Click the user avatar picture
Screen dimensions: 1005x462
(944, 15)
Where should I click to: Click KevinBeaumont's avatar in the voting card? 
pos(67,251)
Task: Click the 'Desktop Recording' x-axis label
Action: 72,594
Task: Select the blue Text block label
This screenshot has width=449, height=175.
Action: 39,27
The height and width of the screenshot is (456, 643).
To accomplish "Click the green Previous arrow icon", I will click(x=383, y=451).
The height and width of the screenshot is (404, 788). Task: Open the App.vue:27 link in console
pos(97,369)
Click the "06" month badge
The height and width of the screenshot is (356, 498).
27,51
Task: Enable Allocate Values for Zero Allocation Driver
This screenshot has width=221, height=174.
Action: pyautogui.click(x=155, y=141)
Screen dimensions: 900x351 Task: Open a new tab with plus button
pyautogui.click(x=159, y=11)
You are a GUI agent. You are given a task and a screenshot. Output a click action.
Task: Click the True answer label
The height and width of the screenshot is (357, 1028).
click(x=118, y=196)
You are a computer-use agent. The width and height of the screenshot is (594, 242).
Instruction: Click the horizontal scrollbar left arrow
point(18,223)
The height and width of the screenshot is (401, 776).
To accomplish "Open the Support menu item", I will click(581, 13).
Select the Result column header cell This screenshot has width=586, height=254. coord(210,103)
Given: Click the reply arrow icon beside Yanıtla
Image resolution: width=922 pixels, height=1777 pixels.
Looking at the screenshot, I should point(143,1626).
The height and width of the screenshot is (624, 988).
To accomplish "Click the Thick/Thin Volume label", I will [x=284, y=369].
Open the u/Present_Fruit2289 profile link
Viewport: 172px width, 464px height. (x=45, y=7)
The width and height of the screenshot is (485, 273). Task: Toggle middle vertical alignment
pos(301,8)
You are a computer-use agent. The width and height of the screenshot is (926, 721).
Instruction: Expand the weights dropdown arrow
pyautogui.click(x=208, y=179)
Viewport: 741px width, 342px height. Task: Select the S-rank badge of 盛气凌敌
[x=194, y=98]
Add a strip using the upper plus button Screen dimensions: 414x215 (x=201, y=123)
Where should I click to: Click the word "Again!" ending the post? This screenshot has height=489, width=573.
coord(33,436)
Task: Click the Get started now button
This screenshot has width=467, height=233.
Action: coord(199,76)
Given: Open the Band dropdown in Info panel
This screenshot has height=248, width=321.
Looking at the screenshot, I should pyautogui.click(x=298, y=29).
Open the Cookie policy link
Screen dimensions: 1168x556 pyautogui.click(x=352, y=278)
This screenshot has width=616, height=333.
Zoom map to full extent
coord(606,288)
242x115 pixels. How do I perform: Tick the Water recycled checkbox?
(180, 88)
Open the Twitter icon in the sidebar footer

*BRIEF*: All lines above from the line with "Screen dimensions: 900x351" through the line with "is (594, 242).", both included, are to be set down exactly, with nothing else.

*RESPONSE FOR THIS EXERCISE*:
Screen dimensions: 900x351 Task: Open a new tab with plus button
pyautogui.click(x=159, y=11)
You are a GUI agent. You are given a task and a screenshot. Output a click action.
Task: Click the True answer label
The height and width of the screenshot is (357, 1028).
click(x=118, y=196)
You are a computer-use agent. The width and height of the screenshot is (594, 242).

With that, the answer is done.